Document excerpt
Terri Krejci, 60, from Huntsville, Alabama, was working as an overnight manager at CVS in 2014 when she discovered she had breast cancer. She had six months of chemo, then surgery. Her medical team warned her that she might lose her hair, that she would get nauseous. She had no idea she could lose her fingerprints.
“It was just after my second round of chemo, and I had a Samsung phone that had a touch ID, and it kept saying ‘fingerprint not detected,’” says Krejci, who is now retired. “Then one of the nurses said, ‘Oh yeah, I guess we forgot to tell you about that. That’s gonna happen.’ They said it could be quite a while before I would see those fingerprints come back again.”
This caused a particular problem—as Krejci needed to use fingerprint ID to get into the cancer unit. Someone had to let her into the center each time, until they finally gave up and gave her the code. Ten years later, her hands are mostly back to normal, she says, but she still has to reset the fingerprint scan on her phone regularly.
Langenburg, the forensic scientist, says issues with fingerprints aren’t going to go away any time soon. He predicts the trend will be to use multiple biometric factors to compensate for potential fingerprint issues—a retinal scan or face ID and a fingerprint, for example.
He says that for people who know they have fingerprint issues—construction workers, rock climbers—there are ways to make your hands easier to read. Make sure to hydrate, and use sanitizer gel or hand lotion right before scanning. In Minnesota and Wisconsin, professionals tasked with taking fingerprints use “udder balm,” typically used on cows, because it makes the fingers a little sticky, and that helps with fingerprint recording.
Of course, there are some people who want their fingerprints to be obscured—particularly criminals. “They often will pay large sums of money to try to obfuscate their fingerprints through acid or surgery or whatever,” says Thomas Busey, a professor of psychological and brain sciences at Indiana University, who studies the use of fingerprints and accuracy of fingerprint analysis.

Dataset
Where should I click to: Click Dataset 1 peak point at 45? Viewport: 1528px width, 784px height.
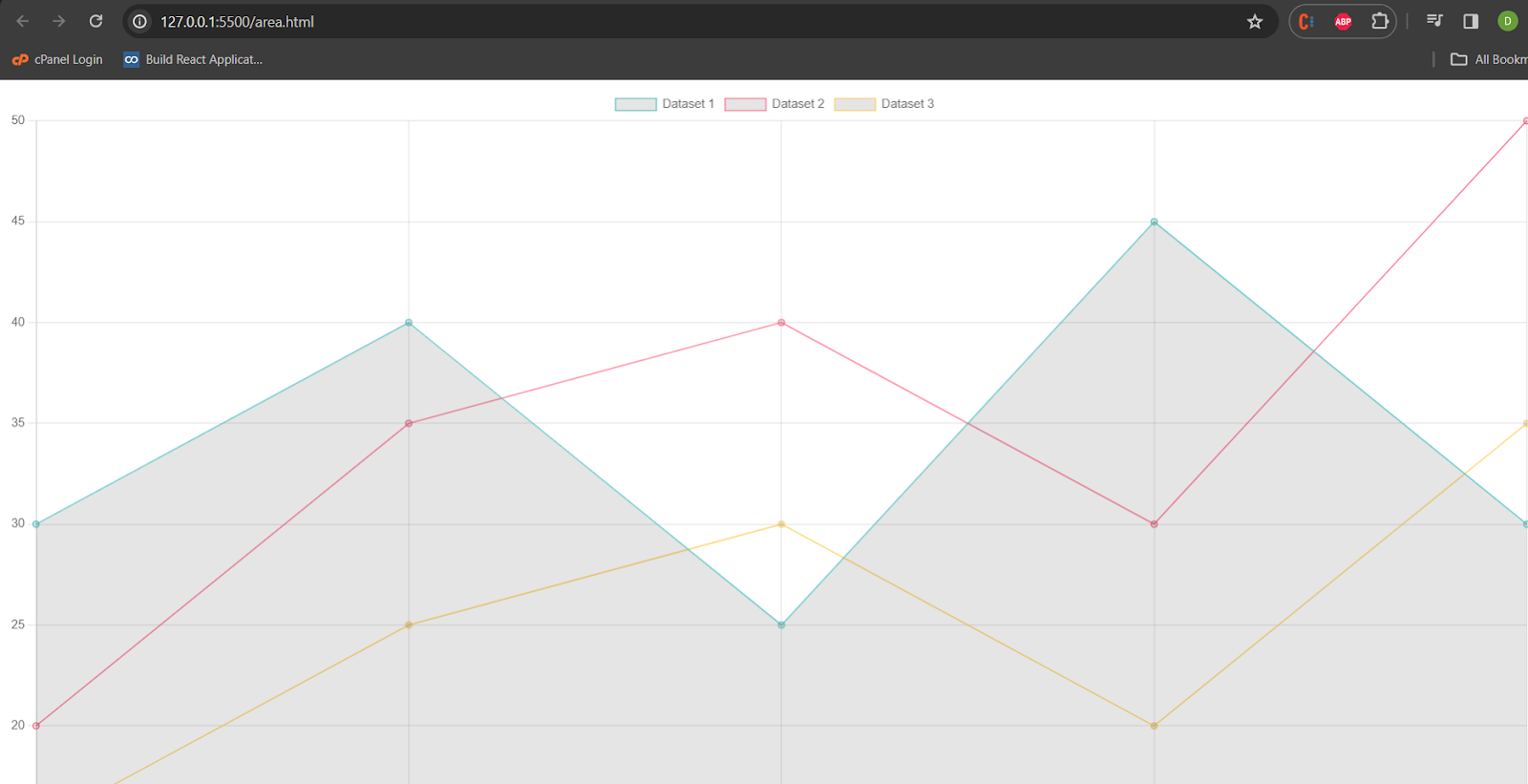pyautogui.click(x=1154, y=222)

* * *

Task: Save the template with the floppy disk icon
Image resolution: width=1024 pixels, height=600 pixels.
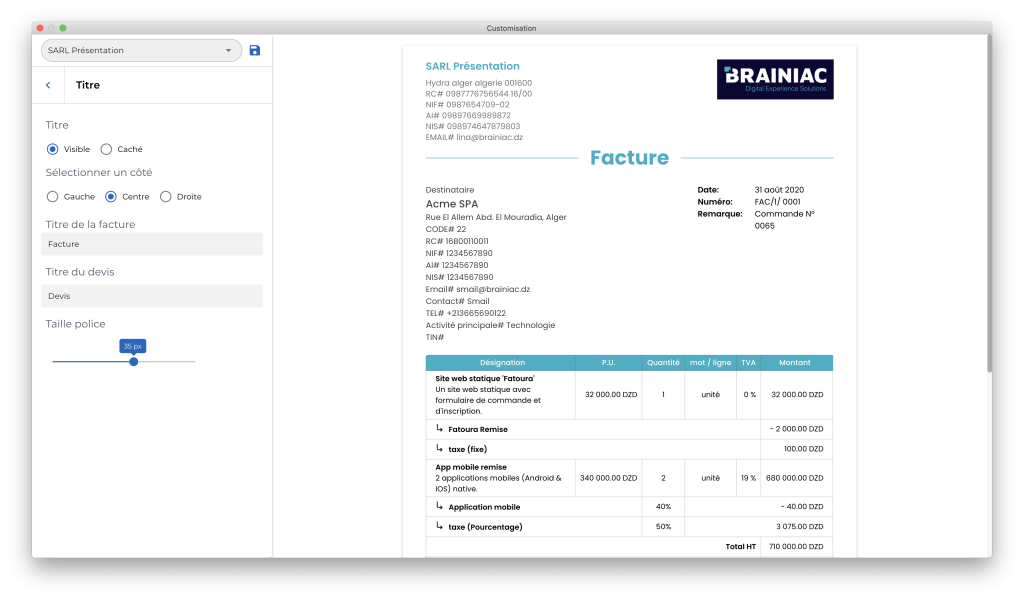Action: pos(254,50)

Problems to work on
**1.** In the article on lost fingerprints, what do professionals who take fingerprints in Minnesota and Wisconsin put on people's fingers?
**2.** Carry the article on lost fingerprints forward from its final paragraph.
The material has no connection to the article on lost fingerprints.

Set of answers
**1.** They use udder balm, which is typically used on cows.

**2.**
But Langenburg says that going through those extensive procedures often has the opposite effect to what’s desired, creating a more unique mark. He points to the American gangster John Dillinger, who cut his fingers and then poured acid into them, which scarred the middles of his fingers but left all the tips, joints, and sides all identifiable. “As soon as we see those kinds of red flags, we immediately know this person’s trying to hide their identity. It’s such a nonsense thing that’s been going on for 100 years, and it does not work,” Langenburg says.
Busey believes thinks that it’s odd that we’ve ended up focusing on using fingerprints for biometric identification. A criminal fingerprinting usually involves recording all 10 fingers as well as the palms, capturing a vast amount of detail, whereas something like a phone or computer or airport scanner may use only a single finger, or just an area on that finger. It’s a very limited identifier if something goes wrong—and also something that gets around.
“You probably have a password for your computer, and you probably don’t get into the habit of sharing your password with other people,” Busey says. “But when your fingerprint is your password, you’re literally leaving your password on every object you touch.”